- IATA: none; ICAO: none; FAA LID: 01G;

Summary
- Airport type: Public
- Owner: Towns of Perry and Warsaw
- Serves: Perry / Warsaw, New York
- Elevation AMSL: 1,558 ft / 475 m
- Coordinates: 42°44′29″N 078°03′08″W﻿ / ﻿42.74139°N 78.05222°W

Map
- 01G Location of airport in New York

Runways
| Direction | Length |  | Surface |
| ft | m |
| 10/28 | 3,429 | 1,045 | Asphalt |
| 4/22 | 1,806 | 550 | Turf |

Statistics (2017)
- Aircraft operations (year ending 8/17/2017): 12,500
- Based aircraft: 28
- Source: Federal Aviation Administration

= Perry–Warsaw Airport =

Perry-Warsaw Airport is a public use airport in Wyoming County, New York, United States.
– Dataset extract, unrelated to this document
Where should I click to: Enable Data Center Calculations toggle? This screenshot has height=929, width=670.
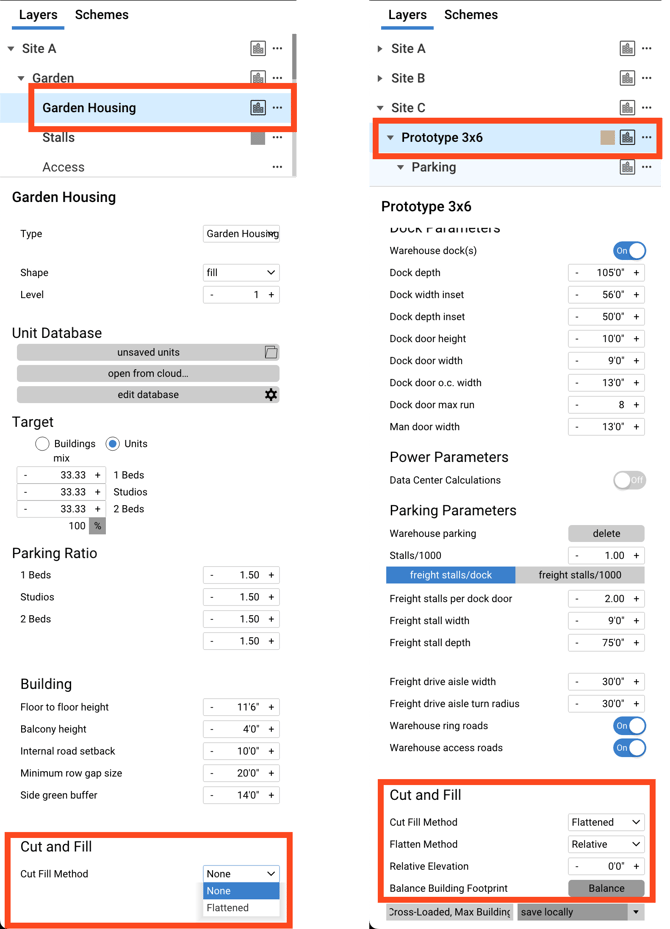[x=629, y=480]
It is located three nautical miles (6 km) northwest of the Village of Perry and four nautical miles (7 km) east of the Village of Warsaw. The airport is owned by the Town of Perry and the Town of Warsaw. It is included in the National Plan of Integrated Airport Systems for 2011–2015, which categorized it as a general aviation facility.
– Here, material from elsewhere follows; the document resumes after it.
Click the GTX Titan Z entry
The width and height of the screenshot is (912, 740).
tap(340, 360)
== Facilities and aircraft ==
Perry-Warsaw Airport covers an area of 158 acres (64 ha) at an elevation of 1,558 feet (475 m) above mean sea level. It has two runways: 10/28 is 3,429 by 60 feet (1,045 x 18 m) with an asphalt surface and 4/22 is 1,806 by 60 feet (550 x 18 m) with a turf surface.

For the 12-month period ending August 17, 2017, the airport had 12,500 aircraft operations, an average of 34 per day: 96% general aviation and 4% military. At that time there were 28 aircraft based at this airport: 24 single-engine, 2 multi-engine, 1 jet, and 1 helicopter.